ディスニーランドの中心にそびえるシンデレラ城や、
ディズニー映画の冒頭に必ず上映されるロゴなど、
ディズニーにとって最も大切な象徴となっているのが「シンデレラ」です。
1950年にアニメ版の「シンデレラ」が公開されていますが、
この作品は、ディズニーの創業者ウォルト・ディズニーが
最も大切にしていた作品と言われています。
ウォルト自身、決して裕福でなかった子供時代から
大きな夢を抱き続け、苦労の末に、映画スタジオやテーマパークを
作り上げ、アメリカンドリームを掴んだ人物として知られています。
「信じれば、夢は必ず叶う」というのがウォルトの信条ですが、
「シンデレラ」にはそのメッセージが一番込められているんです。
そんな大切な物語が、アニメ版から65年たった今年、
見事に実写映画化されました。
 
監督は、俳優、脚本家、プロデューサーとしても活躍する
イギリスを代表する演出家・ケネス・ブラナー。
シェイクスピア劇の舞台を数多く手掛けてきたブラナー監督は、
シンデレラを実写化するのに最適な演出家でした。
シンデレラは何度もアニメや映画、ドラマになっている
みんなが知っている物語。だからこそ、シェイクスピア劇のように、
どう解釈して、どう演出するが重要になってきます。
インタビューによりますと、この作品について監督はこう語っています。
「有名なおとぎ話をまったく新しい視点で語り直しています。これまでのシンデレラにありがちだった『受け身』なヒロインでなく、なにが自分にとって幸せなのかを、自分の力で決断していく少女のストーリーとして描いています。」
 
シンデレラを演じるのは、イギリス出身の新進女優で話題のドラマ
「ダウントン・アビー」にも出演しているリリー・ジェームズ。
また、シンデレラをいじめる まま母を、「ブルー・ジャスミン」で
アカデミー賞主演女優賞を獲得したケイト・ブランシェット、
魔法使いのフェアリー・ゴッド・マザーを「ファイトクラブ」、
「アリス・イン・ワンダーランド」などの
ヘレナ・ボナム=カーターといった、豪華キャストが演じています。
 
これまで、「塔の上のラプンツェル」「アナと雪の女王」
「マレフィセント」と、古典的なおとぎ話を新たな女性像で
生まれ変わらせてきたディズニー。
今回も、両親を亡くし、まま母とその連れ子の姉妹に
召使のようにいじめられていた
シンデレラが、お城の舞踏会で王子様と恋に落ち、結婚する、
というストーリーは変わりませんが、シンデレラのキャラクターは
自分の意思を強く持った、勇気と優しさを兼ね備えた女性に大きくシフト。
また、王子とのラブストーリーでも、舞踏会で突然会うのではなく、
事前に森の中で出会い、王子もシンデレラの見た目ではなく内面に惹かれるなど、
より自然にアレンジされています。このちょっとしたアレンジが、
後半のドラマの意味を大きく変えていますので、注意して観てくださいね。
 
実は、1980年代あたりから、アメリカでは、「シンデレラ」という物語が攻撃されてきた歴史があります、「『シンデレラ』は、女性の自立を妨げるおとぎ話。
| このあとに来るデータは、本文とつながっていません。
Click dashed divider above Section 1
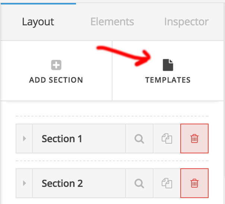The height and width of the screenshot is (204, 225). 112,116
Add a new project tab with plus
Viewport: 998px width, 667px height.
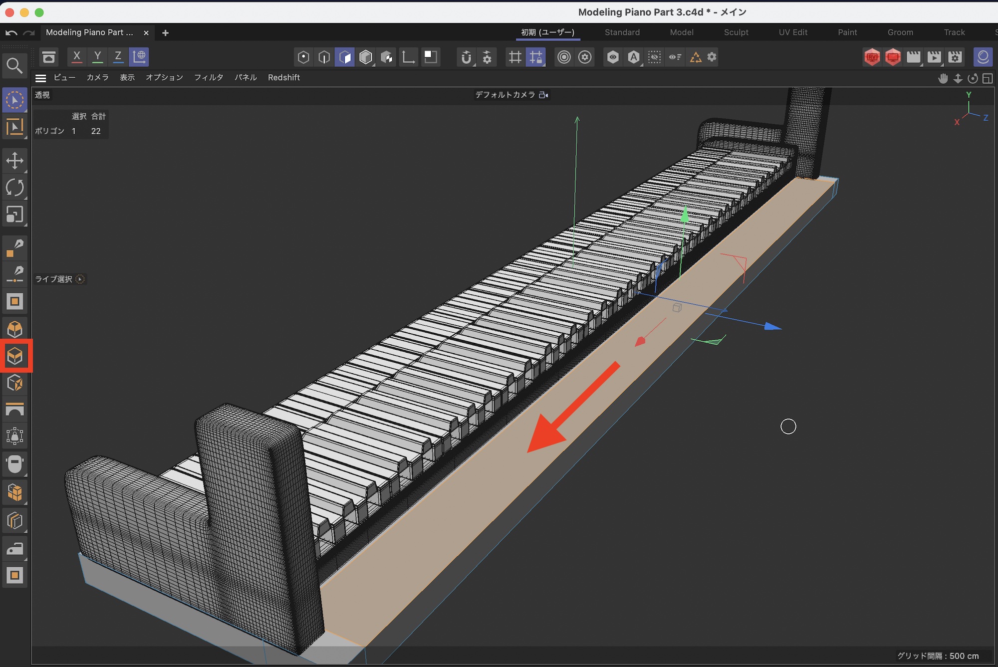point(165,33)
白馬の王子様を待つストーリーが、男性主導の価値観を植え付け、無意識に女性の自立を妨げている。」というのです。この論を展開した「シンデレラ・コンプレックス」という本が、ベストセラーになったのをきっかけに、多くの評論家が、「シンデレラ」やディズニー作品の保守性を攻撃してきました。
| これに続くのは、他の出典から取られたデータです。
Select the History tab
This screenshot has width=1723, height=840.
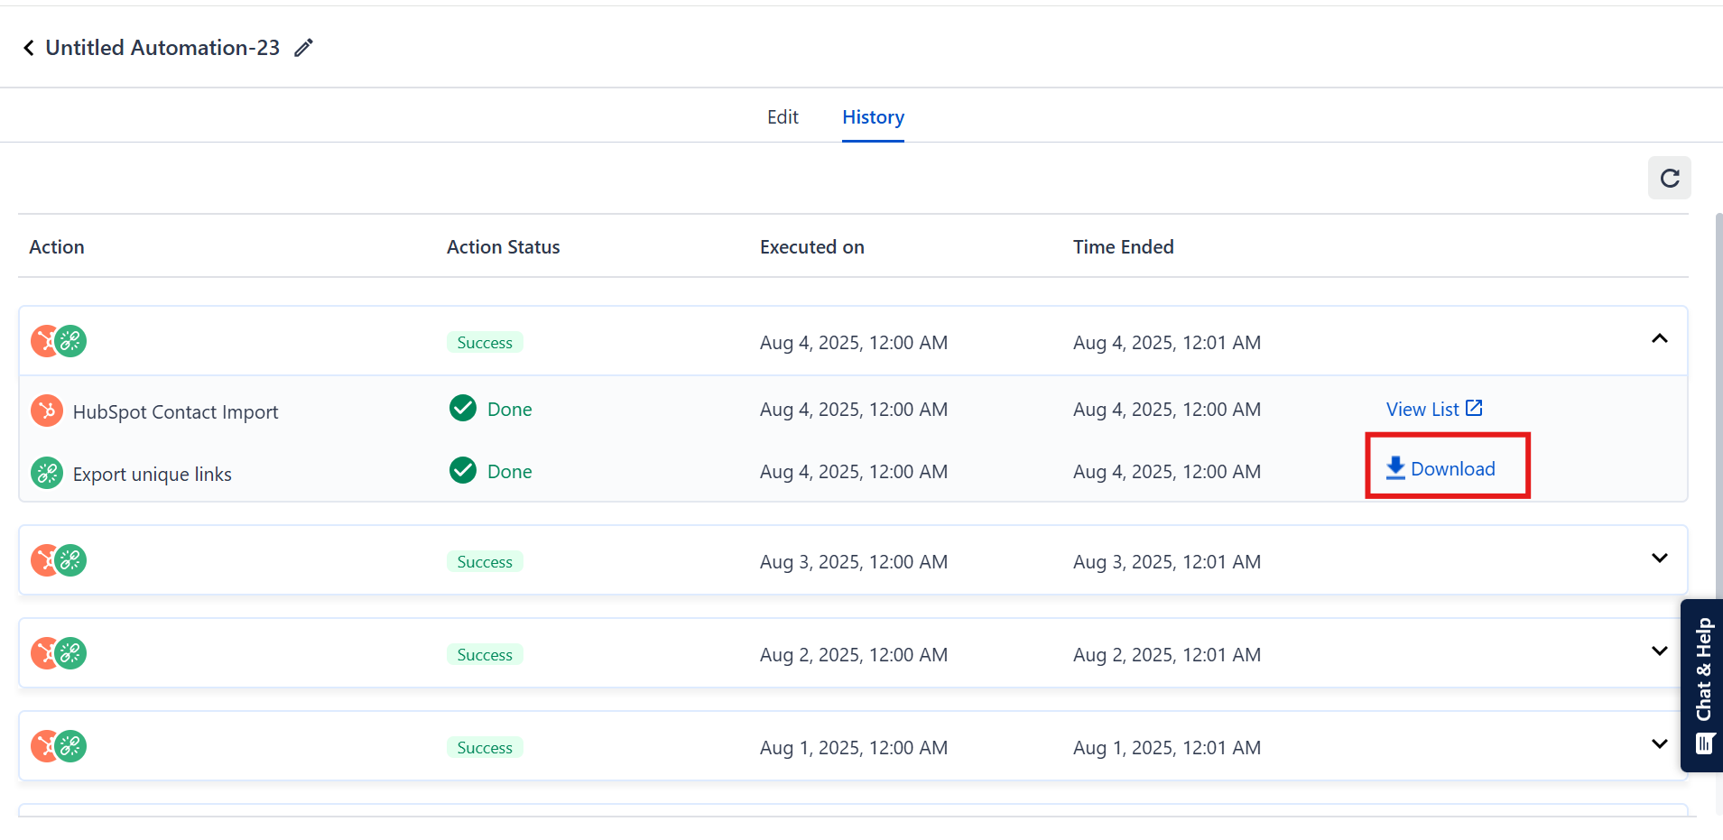click(x=873, y=117)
ブラナー監督は、このあたりの事情も十分理解して、今回の物語を再構築しています。
オリジナルのストーリーの骨格を生かしながら、細部のセリフなどの演出を工夫することで、見事に「自立した女性・シンデレラ」が描かれます。このあたりは、さすがにシェイクスピア劇での経験が生かされているポイントと言えると思います。
 
もちろん、そんな難しい解釈なんかわからなくても、カボチャの馬車やガラスの靴、豪華絢爛な舞踏会といったファンタジーの要素も満載なのでビジュアルもたっぷり楽しめます。
舞踏会のシーンは、アニメ版でも豪華絢爛なイメージで描かれた有名なシーン。
お城の大広間を再現するためにイギリスのパインウッド・スタジオに巨大なセットが作られました。巨大な階段と大理石の床、1800メートルを越える布地から作られたカーテン、わざわざイタリアでカスタムメイドされたシャンデリアとゴージャスな舞台が作られました。
 
特に、アカデミー賞衣装デザイン賞を3度も受賞したサンディ・パウエルによる素晴らしい衣装はうっとりしてしまいますよ。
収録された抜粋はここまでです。